Terraform AzureRM provider 2.0 upgrade

Today I needed to upgrade a set of Terraform configuration to the AzureRM 2.0 provider (technically 2.9.0 as of this writing). My need is primarily to get some bug fixes regarding Application Gateway and SSL certificates, but I knew I’d need to move sooner or later as any new resources and properties are being developed on this new major version.

This post will outline my experience and some issues I faced; they’ll be very specific to my set of configuration but the process may be helpful for others.

To start, I made sure I had the following:

  • A solid source-control version that I could roll back to
  • A snapshot of my state file (sitting in an Azure storage account)

Then, within my ‘terraform’ block where I specify the backend and required versions, I updated the value for my provider version:

terraform {
  backend "azurerm" {
  }
  required_version = "~> 0.12.16"
  required_providers {
    azurerm = "~> 2.9.0"
  }
}

Next, I ran the ‘terraform init’ command with the upgrade switch; plus some other parameters at command line because my backend is in Azure Storage:

terraform init `
    -backend-config="storage_account_name=$storage_account" `
    -backend-config="container_name=$containerName" `
    -backend-config="access_key=$accountKey" `
    -backend-config="key=prod.terraform.tfstate" `
    -upgrade

Since my required_providers property specified AzureRm at 2.9.0, the upgrade took place:


Now I could run a “terraform validate” and expect to get some syntax errors. I could have combed through the full upgrade guide and preemptively modified my code, but I found relying upon validate to call out file names and line numbers easier.

Below are some of the things I found I needed to change – had to run “terraform validate” multiple times to catch all the items:

Add a “features” property to the provider:

provider "azurerm" {
  subscription_id = var.subscription
  client_id       = "service principal id"
  client_secret   = "service principal secret"
  tenant_id       = "tenant id"
  features {}
}

Remove “network_security_group_id” references from subnets
Modify “address_prefix” to “address_prefixes on subnet, with values as a list

Virtual Machine Extension drops “resource_group”, “location”, and “virtual_machine_name” properties
Virtual Machine Extension requires “virtual_machine_id” property

Storage Account no longer has “enable_advanced_threat_protection” property
Storage Container no longer has “resource_group_name” property

Finally, the resources for Azure Backup VM policy and protection have been renamed – this is outlined in the upgrade guide (direct link).

Lines of data

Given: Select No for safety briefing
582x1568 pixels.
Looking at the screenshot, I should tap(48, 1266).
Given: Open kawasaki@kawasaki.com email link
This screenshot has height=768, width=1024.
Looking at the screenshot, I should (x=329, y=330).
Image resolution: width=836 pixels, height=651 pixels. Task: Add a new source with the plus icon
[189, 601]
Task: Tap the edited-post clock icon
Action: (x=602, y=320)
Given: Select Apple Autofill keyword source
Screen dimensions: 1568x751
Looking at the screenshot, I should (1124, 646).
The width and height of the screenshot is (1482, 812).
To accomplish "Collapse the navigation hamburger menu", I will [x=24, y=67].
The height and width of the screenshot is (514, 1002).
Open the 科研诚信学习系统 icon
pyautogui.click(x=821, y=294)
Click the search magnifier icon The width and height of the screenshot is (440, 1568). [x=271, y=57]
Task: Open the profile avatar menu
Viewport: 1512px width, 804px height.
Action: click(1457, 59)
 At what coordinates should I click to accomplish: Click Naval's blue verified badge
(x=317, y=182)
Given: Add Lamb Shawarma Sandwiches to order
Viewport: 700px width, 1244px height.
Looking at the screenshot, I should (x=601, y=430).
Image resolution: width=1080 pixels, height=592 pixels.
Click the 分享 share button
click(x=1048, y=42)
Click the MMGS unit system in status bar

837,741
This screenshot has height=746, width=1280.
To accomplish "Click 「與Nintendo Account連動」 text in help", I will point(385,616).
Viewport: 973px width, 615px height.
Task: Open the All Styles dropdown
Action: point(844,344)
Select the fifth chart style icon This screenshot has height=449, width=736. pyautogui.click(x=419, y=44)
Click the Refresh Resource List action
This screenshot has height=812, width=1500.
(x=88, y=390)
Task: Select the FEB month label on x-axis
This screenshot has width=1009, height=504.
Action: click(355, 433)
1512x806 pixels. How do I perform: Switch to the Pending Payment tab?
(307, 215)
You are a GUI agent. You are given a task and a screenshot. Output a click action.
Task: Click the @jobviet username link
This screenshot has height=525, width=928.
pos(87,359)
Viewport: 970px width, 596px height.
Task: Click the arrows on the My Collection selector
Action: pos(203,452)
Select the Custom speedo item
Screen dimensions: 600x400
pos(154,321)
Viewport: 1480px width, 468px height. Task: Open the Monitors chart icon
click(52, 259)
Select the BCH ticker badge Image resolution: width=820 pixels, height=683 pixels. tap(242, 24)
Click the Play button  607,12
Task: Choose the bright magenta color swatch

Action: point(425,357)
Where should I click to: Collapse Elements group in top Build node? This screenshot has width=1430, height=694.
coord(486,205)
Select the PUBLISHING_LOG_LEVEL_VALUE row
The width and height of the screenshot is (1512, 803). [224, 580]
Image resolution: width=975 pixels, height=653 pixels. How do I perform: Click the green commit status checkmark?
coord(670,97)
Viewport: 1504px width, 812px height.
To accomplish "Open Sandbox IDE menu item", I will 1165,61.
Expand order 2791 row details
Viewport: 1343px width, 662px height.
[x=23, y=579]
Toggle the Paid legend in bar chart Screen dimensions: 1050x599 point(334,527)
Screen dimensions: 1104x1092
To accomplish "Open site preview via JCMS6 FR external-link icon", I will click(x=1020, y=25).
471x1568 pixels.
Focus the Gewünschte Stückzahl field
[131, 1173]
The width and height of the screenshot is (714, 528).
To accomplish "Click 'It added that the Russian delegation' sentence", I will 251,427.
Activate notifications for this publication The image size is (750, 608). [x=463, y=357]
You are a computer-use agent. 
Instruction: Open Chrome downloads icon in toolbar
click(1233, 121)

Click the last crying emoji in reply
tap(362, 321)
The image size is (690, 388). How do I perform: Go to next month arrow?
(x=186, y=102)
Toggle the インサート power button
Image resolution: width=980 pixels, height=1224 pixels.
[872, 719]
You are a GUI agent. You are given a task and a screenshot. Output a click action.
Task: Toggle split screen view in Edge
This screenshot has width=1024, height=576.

**Exercise directions:**
Reproduce a passage from the AzureRM provider upgrade text, beginning at the words "Terraform AzureRM provider" and stopping after "Azure storage account)". Rely solely on the text about the AzureRM provider upgrade.

**Written response:**
Terraform AzureRM provider 2.0 upgrade

Today I needed to upgrade a set of Terraform configuration to the AzureRM 2.0 provider (technically 2.9.0 as of this writing). My need is primarily to get some bug fixes regarding Application Gateway and SSL certificates, but I knew I’d need to move sooner or later as any new resources and properties are being developed on this new major version.

This post will outline my experience and some issues I faced; they’ll be very specific to my set of configuration but the process may be helpful for others.

To start, I made sure I had the following:

  • A solid source-control version that I could roll back to
  • A snapshot of my state file (sitting in an Azure storage account)